Wednesday, January 11, 2012

No. 876 – What I Am


Performer: Edie Brickell & New Bohemians
Songwriters: Edie Brickell, Kenny Withrow
Original Release: Shooting Rubberbands at the Stars
Year: 1988
Definitive Version: None

Have you ever been your sister’s wingman? I have twice, both times inadvertently, and both times involved a 21st birthday.

The first time was my sister’s birthday in 1989. She had left college the previous summer to take a year off before enrolling at Columbia College in Chicago. She had decided she wanted to get into the production side of movies.

Anyway, while in the midst of deciding her next move, she came up to visit me in January for her birthday and to see the city. Unfortunately, I lived in the suburbs, but we made it into the city to knock around a bit. For her birthday, we went to Jukebox Saturday Night, which she wanted to check out after I told that it was a total oldies bar.

I actually hadn’t been since I left the YMCA more than a year before, but it was still the same—and Cindy was still there holding court. At one point, I went to the bathroom, and when I came back a couple of dudes were at our table. It turns out one of the guys had been checking out Jin and seemed to notice that although we were together, we weren’t really together, you know? And Jin, naturally agreeable to this surprise development said, nah, he’s just my brother.
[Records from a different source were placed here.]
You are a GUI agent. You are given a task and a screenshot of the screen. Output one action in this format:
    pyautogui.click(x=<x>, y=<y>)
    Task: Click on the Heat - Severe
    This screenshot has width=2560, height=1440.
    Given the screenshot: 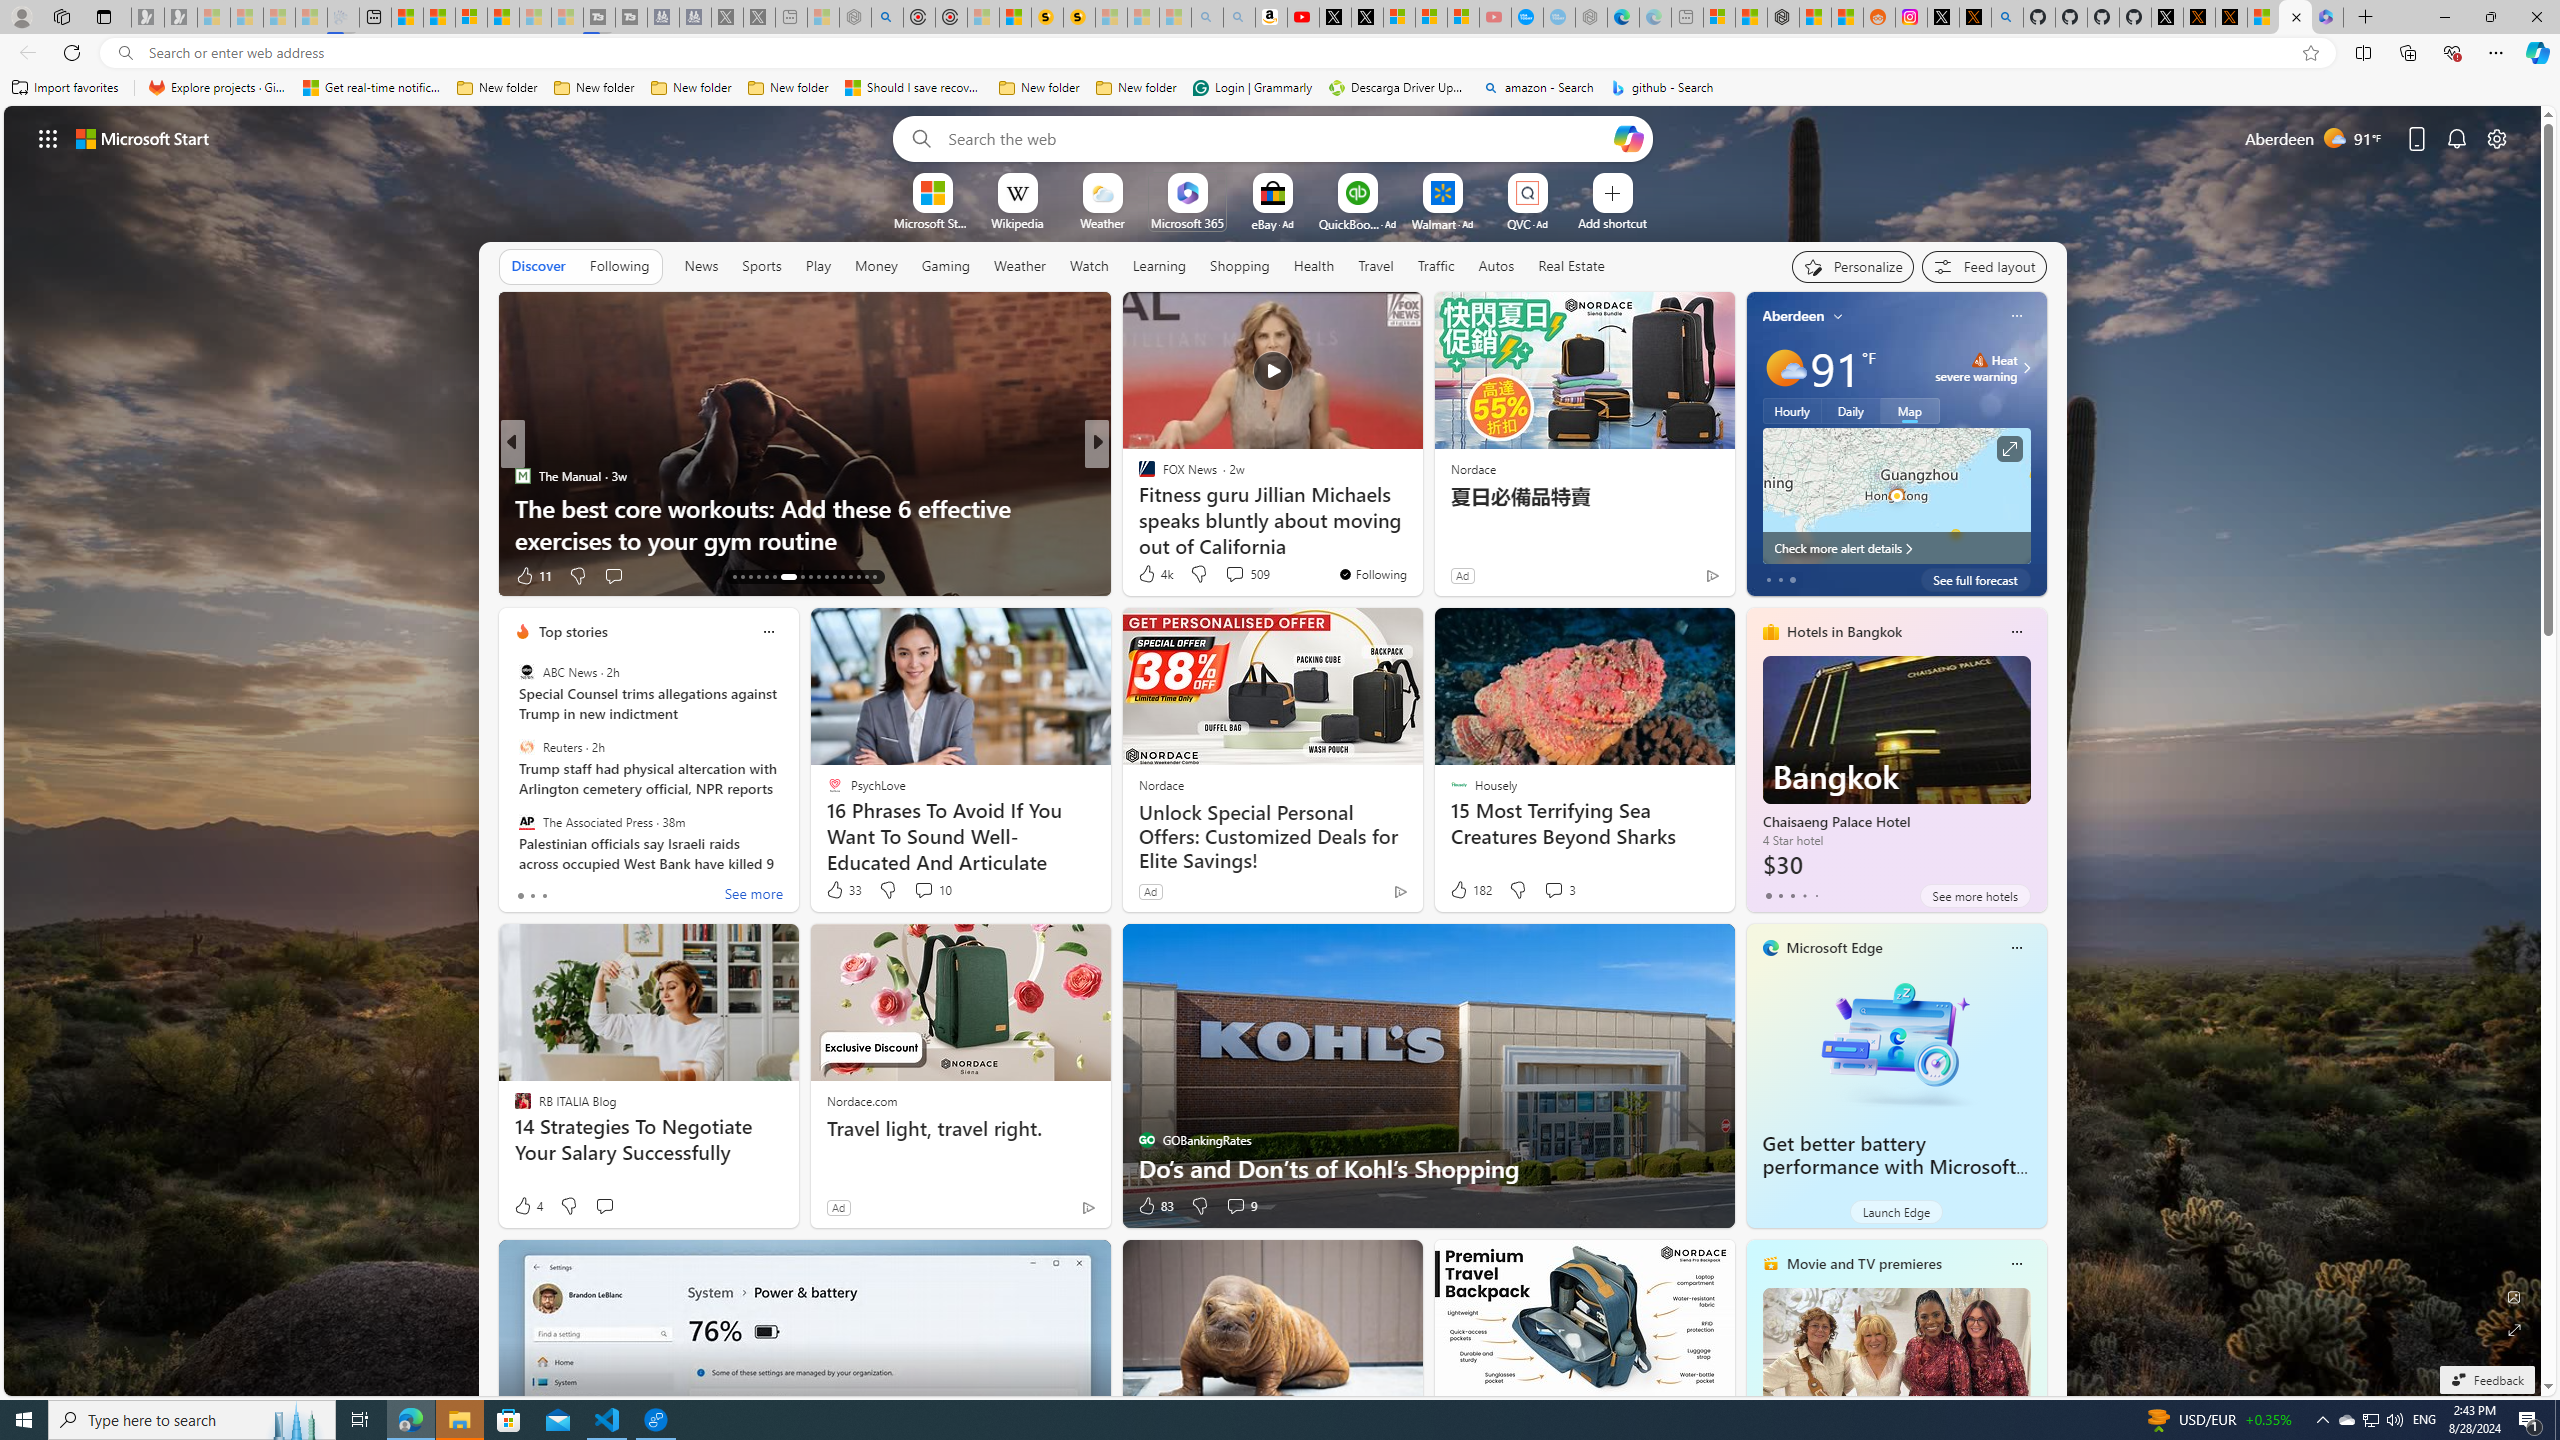 What is the action you would take?
    pyautogui.click(x=1980, y=360)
So the next thing I know, they’re out on the dance floor, and I’m sitting talking with the guy’s wingman. To this day, I couldn’t tell you what we talked about (probably the Bears or Bulls or whatever dudes talk about when thrown together uncomfortably), but we sat there awhile before Jin and the guy came back. They were moving along, and we had to be on our way as well. Jin got his number, but nothing more came of it, except that she definitely decided that Chicago was a cool place to be.

Anyway, earlier in the visit, we got pizza at Lou Malnati’s, and this song was on the radio, and I recall that Jin thought it was the bee’s knees. I didn’t like it; it was too hip for my tastes. But, like many songs, I got into it years later, and it never fails to make me think about that weekend—the first where I went out with my sister as young adults.